AP Calculus BC - Parametric and Polar Equations

Parametric and Polar Equations
83Q:
How do you eliminate the parameter?

Parametric and Polar Equations
83A:
To eliminate the parameter solve the x equation to be t = and then plug that answer into any t’s for the y equation.

Parametric and Polar Equations
84Q:
What is the formula for the derivative of a parametric equation?
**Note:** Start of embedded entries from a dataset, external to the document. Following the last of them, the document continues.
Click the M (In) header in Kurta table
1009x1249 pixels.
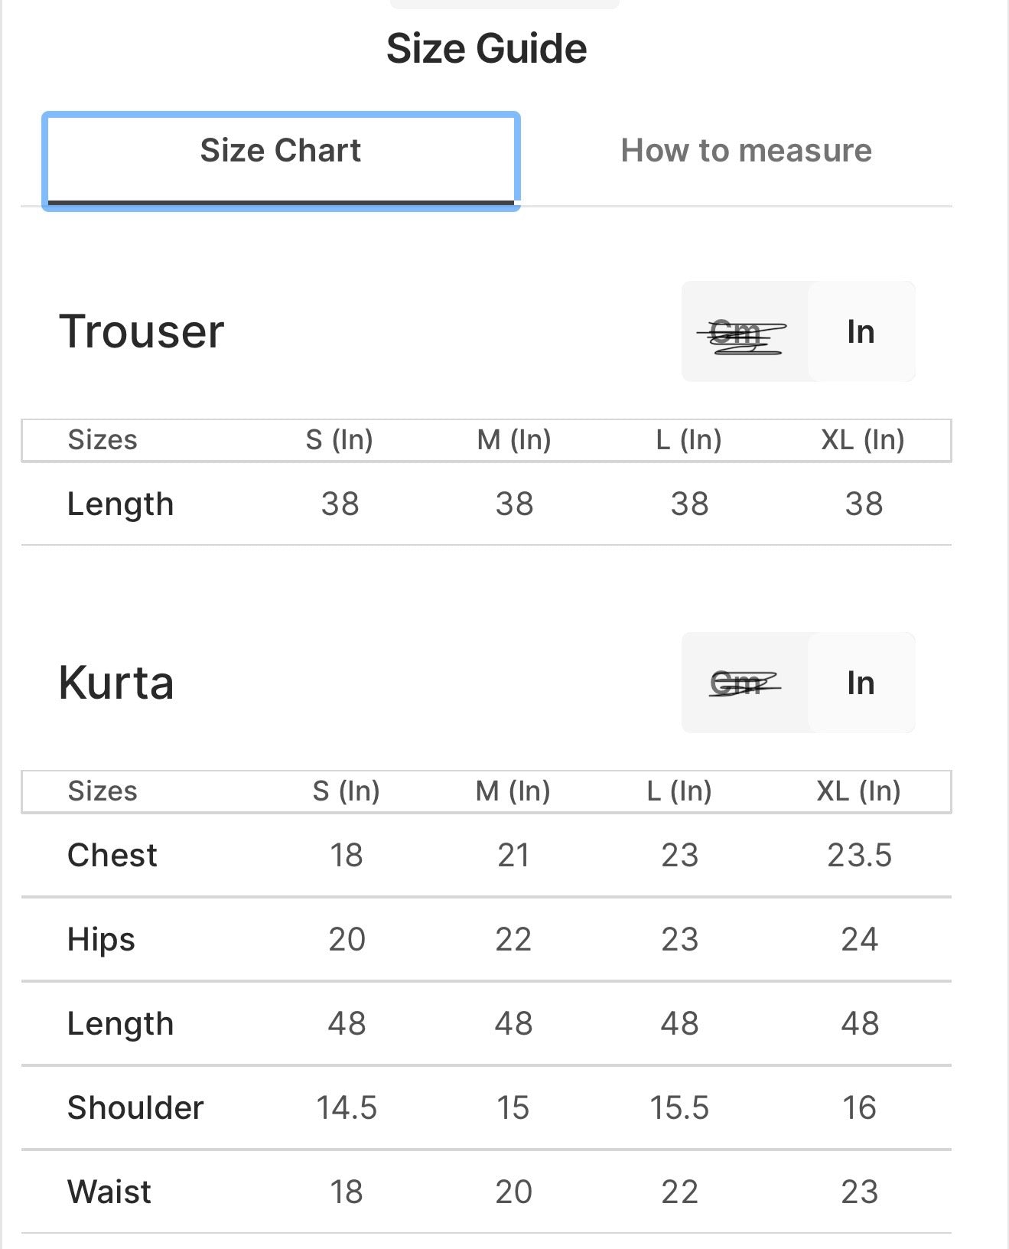pyautogui.click(x=513, y=791)
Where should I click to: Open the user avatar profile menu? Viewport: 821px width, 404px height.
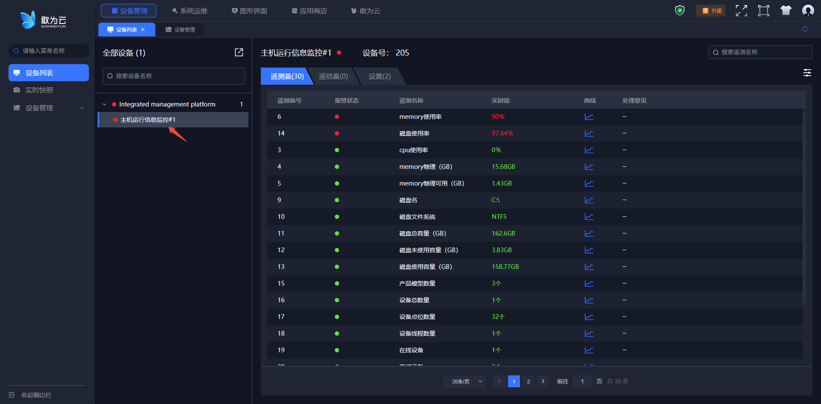(x=808, y=11)
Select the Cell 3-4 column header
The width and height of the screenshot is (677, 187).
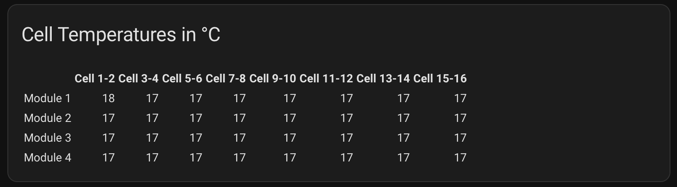[138, 78]
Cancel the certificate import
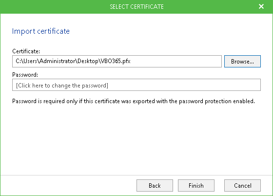The image size is (273, 196). (242, 185)
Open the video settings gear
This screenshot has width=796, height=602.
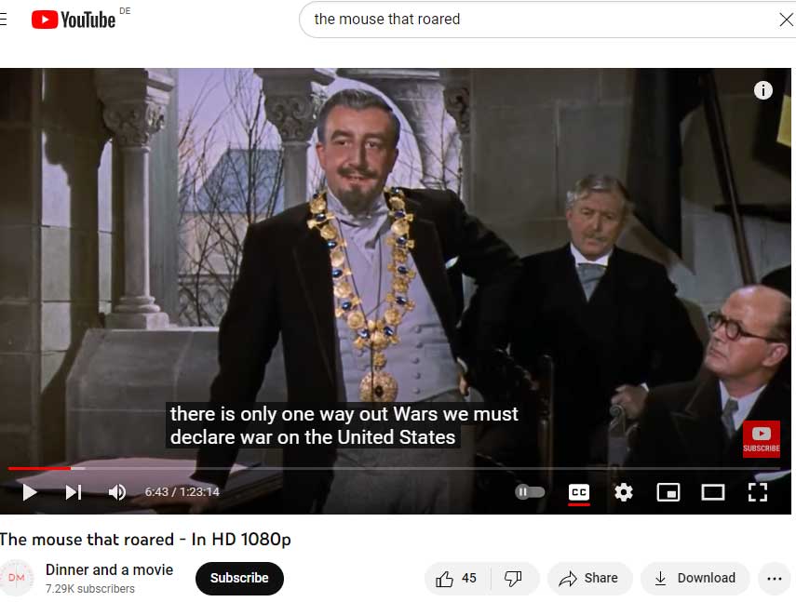point(624,492)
What is the formula for the second
derivative of a parametric equation?

Parametric and Polar Equations
84A:
For dy/dx: take the derivative of the y equation of the derivative of the x equation.
dy/dx= [dy/dt]/[dx/dt]
For d²y/dx²: take the derivative of the (dy/dx) equation with respect to t and put the x original derivative on the bottom of the equation
d²y/dx²= [d(dy/dx)/dt]/[dx/dt]

Parametric and Polar Equations
85Q:
What are the formulas for converting rectangular/Cartesian and polar equations back and forth?

Parametric and Polar Equations
85A:
x = r⋅cos(θ)
y = r⋅sin(θ)
x²+y²=r²
tan(θ) = y/x

Parametric and Polar Equations
86Q:
What is the formula for dy/dx of a polar equation?
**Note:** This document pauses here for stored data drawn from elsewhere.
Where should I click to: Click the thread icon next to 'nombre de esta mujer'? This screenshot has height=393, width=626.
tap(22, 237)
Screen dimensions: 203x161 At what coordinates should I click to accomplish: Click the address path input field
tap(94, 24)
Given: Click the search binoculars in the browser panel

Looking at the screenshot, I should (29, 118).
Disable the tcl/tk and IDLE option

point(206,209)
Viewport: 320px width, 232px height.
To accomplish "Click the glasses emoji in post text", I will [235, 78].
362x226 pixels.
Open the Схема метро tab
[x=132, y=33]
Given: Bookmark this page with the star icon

Parametric and Polar Equations
86A:
dy/dx=[dy/dθ]/[dx/dθ]
=[r'sin(θ)+rcos(θ)]/[r'cos(θ)+rsin(θ)]
This is just the product rule of y over x

Parametric and Polar Equations
87Q:
How do you find the area of a polar region?
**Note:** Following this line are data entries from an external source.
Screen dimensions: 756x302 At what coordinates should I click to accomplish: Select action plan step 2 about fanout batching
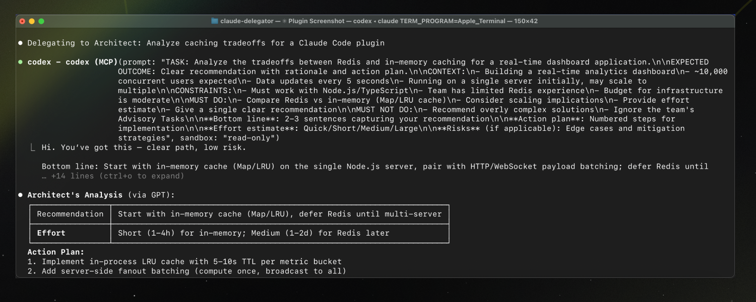[186, 271]
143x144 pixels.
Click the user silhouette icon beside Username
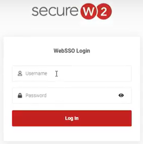[20, 73]
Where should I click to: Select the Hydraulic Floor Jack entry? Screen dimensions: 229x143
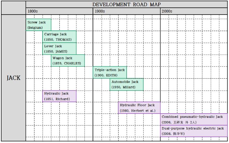click(x=139, y=108)
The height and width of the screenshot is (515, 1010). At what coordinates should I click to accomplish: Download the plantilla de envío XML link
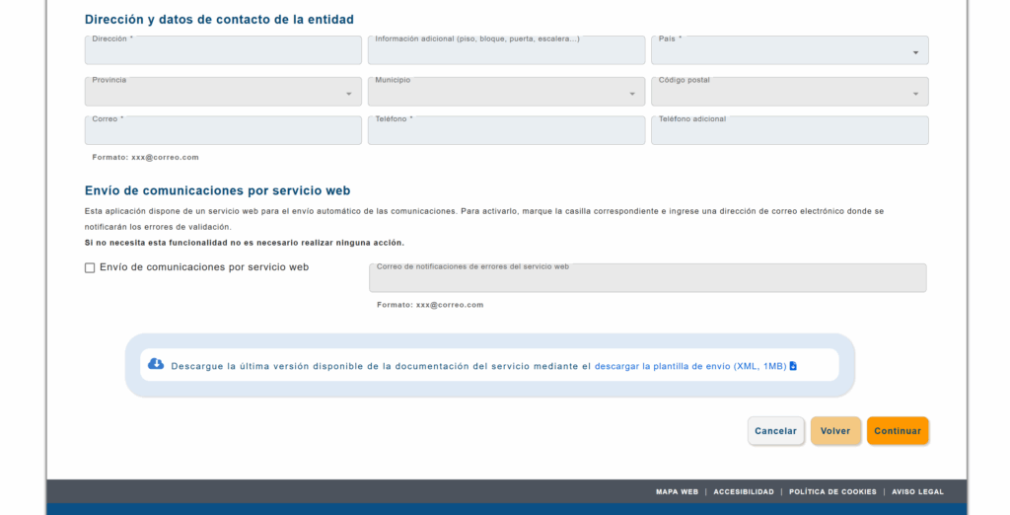(x=689, y=366)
Parametric and Polar Equations
87A:
To find area of a polar region:
1. Sketch the polar curve.
2. Shade the region.
3. Find the a and b
4. take the integral ₐ∫ᵇ(1/2)r²dθ

Parametric and Polar Equations
88Q:
What does dr/dθ and dy/dx stand for polar equations?

Parametric and Polar Equations
88A:
dr/dθ gives how fast at which the curve moves away from the origin.
dy/dx equals the slope of the path of the particle on the curve.